## Stated task 1:
Print everything in the SpaceX comment thread below from "That nitpick is" down to "is still earthbound.", with no changes.

— start of Reading passage —

Amazing achievement. Can't wait to see what Space X do next.
posted by welovelife at 2:11 PM on April 8, 2016 [3 favorites]


Was watching live as part of a company event. Boy those SpaceX folks went wild when they landed on the barge. It really looked like a perfect landing, even with all this dust in my office getting into my eyes.
posted by blurker at 2:13 PM on April 8, 2016 [4 favorites]


Not to nitpick, but the rocket is called "Falcon." The Dragon is the capsule on top, which is (presumably) still in orbit.
posted by fifthrider at 2:15 PM on April 8, 2016 [3 favorites]


Well, that's great and all but it's not rocket scien...
posted by dazed_one at 2:15 PM on April 8, 2016 [7 favorites]


Boy, Elon Musk is kind-of a steely-eyed missile man.
posted by Eyebrows McGee at 2:15 PM on April 8, 2016 [8 favorites]


Not to nitpick, but the rocket is called "Falcon." The Dragon is the capsule on top, which is (presumably) still in orbit.

That nitpick is fine and you're right, I blame it on excitedness. Thanks!
posted by Brandon Blatcher at 2:17 PM on April 8, 2016 [2 favorites]




Not to nitpick, but the rocket is called "Falcon." The Dragon is the capsule on top, which is (presumably) still in orbit.

I assume that Cortex's "Dreegon" capsule is still earthbound.
posted by hippybear at 2:20 PM on April 8, 2016 [1 favorite]


Elon is having a good week.

— end of Reading passage —

## Stated task 2:
Arrange the entries below as a Markdown table with the columns Row and Line, covering everything from the line containing "This screenshot has height=286, width=703." down to the last entry. Number each row and omit blank lines.

— start of Given data —

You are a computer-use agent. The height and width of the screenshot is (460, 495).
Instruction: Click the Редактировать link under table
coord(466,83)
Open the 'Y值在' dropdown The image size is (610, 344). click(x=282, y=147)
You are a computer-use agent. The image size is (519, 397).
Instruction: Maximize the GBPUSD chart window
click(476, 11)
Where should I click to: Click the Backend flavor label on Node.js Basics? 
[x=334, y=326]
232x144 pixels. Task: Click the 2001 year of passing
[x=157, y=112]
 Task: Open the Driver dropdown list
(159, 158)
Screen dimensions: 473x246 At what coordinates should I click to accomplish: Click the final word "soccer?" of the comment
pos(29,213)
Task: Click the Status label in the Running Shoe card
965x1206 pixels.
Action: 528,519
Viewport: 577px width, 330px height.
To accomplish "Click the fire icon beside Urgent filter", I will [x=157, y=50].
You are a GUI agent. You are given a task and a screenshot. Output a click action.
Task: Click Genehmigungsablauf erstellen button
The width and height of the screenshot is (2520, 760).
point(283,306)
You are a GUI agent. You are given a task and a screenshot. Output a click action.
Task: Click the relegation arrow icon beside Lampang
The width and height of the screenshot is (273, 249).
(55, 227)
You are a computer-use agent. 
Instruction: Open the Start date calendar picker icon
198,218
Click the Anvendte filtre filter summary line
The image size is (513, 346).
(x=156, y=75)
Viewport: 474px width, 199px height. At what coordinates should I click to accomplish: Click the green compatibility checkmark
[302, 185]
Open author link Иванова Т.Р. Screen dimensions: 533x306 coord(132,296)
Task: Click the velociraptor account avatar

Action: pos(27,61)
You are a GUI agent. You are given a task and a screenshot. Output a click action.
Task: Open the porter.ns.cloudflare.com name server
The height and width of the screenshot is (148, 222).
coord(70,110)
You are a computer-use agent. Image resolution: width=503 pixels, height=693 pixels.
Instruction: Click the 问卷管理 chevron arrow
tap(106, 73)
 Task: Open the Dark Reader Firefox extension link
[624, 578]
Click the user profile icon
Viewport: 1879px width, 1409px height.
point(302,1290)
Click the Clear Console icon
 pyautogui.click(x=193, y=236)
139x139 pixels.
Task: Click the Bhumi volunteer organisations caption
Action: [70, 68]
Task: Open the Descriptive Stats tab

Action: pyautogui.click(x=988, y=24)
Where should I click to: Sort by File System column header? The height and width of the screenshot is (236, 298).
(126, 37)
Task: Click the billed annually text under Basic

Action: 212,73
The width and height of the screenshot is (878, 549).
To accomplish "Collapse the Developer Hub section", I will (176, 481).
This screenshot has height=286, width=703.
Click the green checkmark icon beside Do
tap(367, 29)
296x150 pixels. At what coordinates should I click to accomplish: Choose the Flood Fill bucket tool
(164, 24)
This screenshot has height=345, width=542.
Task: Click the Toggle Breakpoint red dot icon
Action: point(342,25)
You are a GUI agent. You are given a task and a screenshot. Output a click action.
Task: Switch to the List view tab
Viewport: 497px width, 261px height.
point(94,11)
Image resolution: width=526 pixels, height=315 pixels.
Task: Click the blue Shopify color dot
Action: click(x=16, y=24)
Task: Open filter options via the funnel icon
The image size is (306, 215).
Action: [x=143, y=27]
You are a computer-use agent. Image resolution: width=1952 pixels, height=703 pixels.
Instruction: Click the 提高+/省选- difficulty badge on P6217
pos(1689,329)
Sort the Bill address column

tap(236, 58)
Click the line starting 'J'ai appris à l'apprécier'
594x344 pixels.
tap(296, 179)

— end of Given data —

## Task answer 1:
That nitpick is fine and you're right, I blame it on excitedness. Thanks!
posted by Brandon Blatcher at 2:17 PM on April 8, 2016 [2 favorites]




Not to nitpick, but the rocket is called "Falcon." The Dragon is the capsule on top, which is (presumably) still in orbit.

I assume that Cortex's "Dreegon" capsule is still earthbound.

## Task answer 2:
| Row | Line |
|---|---|
| 1 | This screenshot has height=286, width=703. |
| 2 | Click the green checkmark icon beside Do |
| 3 | tap(367, 29) |
| 4 | 296x150 pixels. At what coordinates should I click to accomplish: Choose the Flood Fill bucket tool |
| 5 | (164, 24) |
| 6 | This screenshot has height=345, width=542. |
| 7 | Task: Click the Toggle Breakpoint red dot icon |
| 8 | Action: point(342,25) |
| 9 | You are a GUI agent. You are given a task and a screenshot. Output a click action. |
| 10 | Task: Switch to the List view tab |
| 11 | Viewport: 497px width, 261px height. |
| 12 | point(94,11) |
| 13 | Image resolution: width=526 pixels, height=315 pixels. |
| 14 | Task: Click the blue Shopify color dot |
| 15 | Action: click(x=16, y=24) |
| 16 | Task: Open filter options via the funnel icon |
| 17 | The image size is (306, 215). |
| 18 | Action: [x=143, y=27] |
| 19 | You are a computer-use agent. Image resolution: width=1952 pixels, height=703 pixels. |
| 20 | Instruction: Click the 提高+/省选- difficulty badge on P6217 |
| 21 | pos(1689,329) |
| 22 | Sort the Bill address column |
| 23 | tap(236, 58) |
| 24 | Click the line starting 'J'ai appris à l'apprécier' |
| 25 | 594x344 pixels. |
| 26 | tap(296, 179) |